Life Is For The Courageous

“I can’t change the past, but I can make tomorrow better.” ~ unknown

I can’t count the times I would have changed the past if I had the power to change it. I can’t.  In hindsight, I’ve come to view the past as my unique journey. My pilgrimage through the wilderness called life. Life isn’t for the faint of heart, the weak of knees. It’s for the courageous. It is for those whose hearts burn a candle of hope. It is for those who understand the past is a teacher and the present moment to be embraced with an eye toward tomorrow. I let four principles guide me.

  1. I know what I do today will shape my tomorrow.
  2. I know I don’t have to live in yesterday, I’ve already lived there. I take what is good, leave the rest behind.
  3. I know my dreams are important to shaping my tomorrow. I will dream big dreams and I will not give up on them.
  4. I know, if my heart is right, my eyes on the ultimate goal, wherever I travel in the wilderness of life, I am guided by faith and it will end well.

Learning to Let Go

When I let go of what I am, I become what I might be. When I let go of what I have, I receive what I need. –Lao Tzu

I’m dancing alone. I try to live a simple, uncomplicated life. I get rid of “stuff” whenever I can. If you visit me, you’ll not find a home cluttered with “stuff.” I carry what I treasure in my heart and memories. I know what I carry in my heart and memory will not rust, wear out, rot, or decay.

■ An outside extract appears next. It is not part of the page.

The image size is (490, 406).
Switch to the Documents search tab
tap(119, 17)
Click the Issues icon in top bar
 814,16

Living simply for me is learning to let go. It’s not easy to let go of things Babe and I carried with us for years. Many of these “things” carry special memories. Yet, when Babe died, letting go hurt like hell. I didn’t want to do it. I knew I had to do it if I were to open my heart to healing. Letting go is saying goodbye, waving farewell and Godspeed to a friend as a friend leaves on a journey I can’t follow, at least not yet. I cannot stay standing still watching the horizon waiting for my friend to return. Life asks me to turn around and return to living life. I find it is letting my friend go, trusting God to take care of my friend and to guide me on my path forward.

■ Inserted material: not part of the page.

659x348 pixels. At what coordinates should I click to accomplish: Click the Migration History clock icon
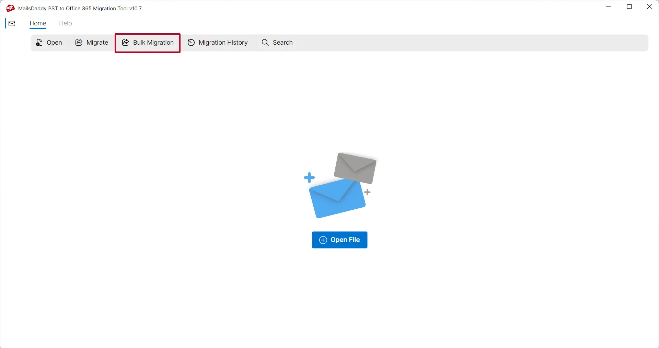191,43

Letting go of the big things makes letting go of the little things easier. As Lao Tzu says in the quote above, “When I let go of what I have, I receive what I need.” I’ve found this to be true in my life.

Learning Common Sense the Hard Way

Lessons From Life

There are things that we don’t want to happen but have to accept, things we don’t want to know but have to learn, and people we can’t live without but have to let go.  ~Author Unknown

Why does it take so long to acquire wisdom? I consider myself intelligent. I earned a doctorate. I had a stellar career in higher education. Yet, I am a slow learner. My uneducated dad would tell my brother and me we had a great education, but the university forgot to teach us common sense. I always got a laugh out of that one.

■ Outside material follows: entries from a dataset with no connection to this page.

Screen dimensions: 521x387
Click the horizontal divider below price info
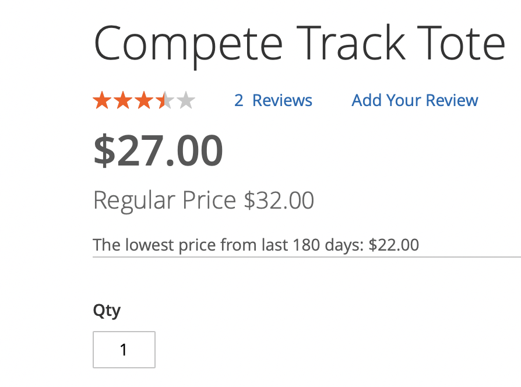(x=307, y=256)
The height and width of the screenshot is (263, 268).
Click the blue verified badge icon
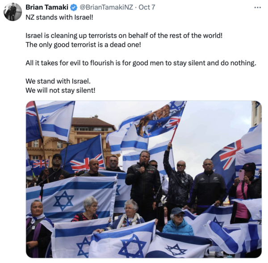[x=74, y=8]
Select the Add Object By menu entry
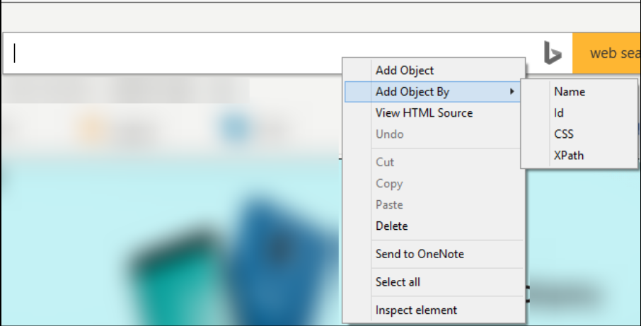Viewport: 641px width, 326px height. click(412, 91)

In my dad’s lived experience of growing up with ten siblings, raised by a single mom after his father died, living through the great depression, and fighting in WW II allowed him to gain human wisdom. He called it common sense. He learned early on the things life is now teaching me. I learned:

  • Trusting God is better than asking why.
  • Living in the present moment is better than living in the past.
  • Having a hope-filled heart is better than having a bitter heart.
  • Knowing love wins, love always wins is better than not knowing or ever having experienced love.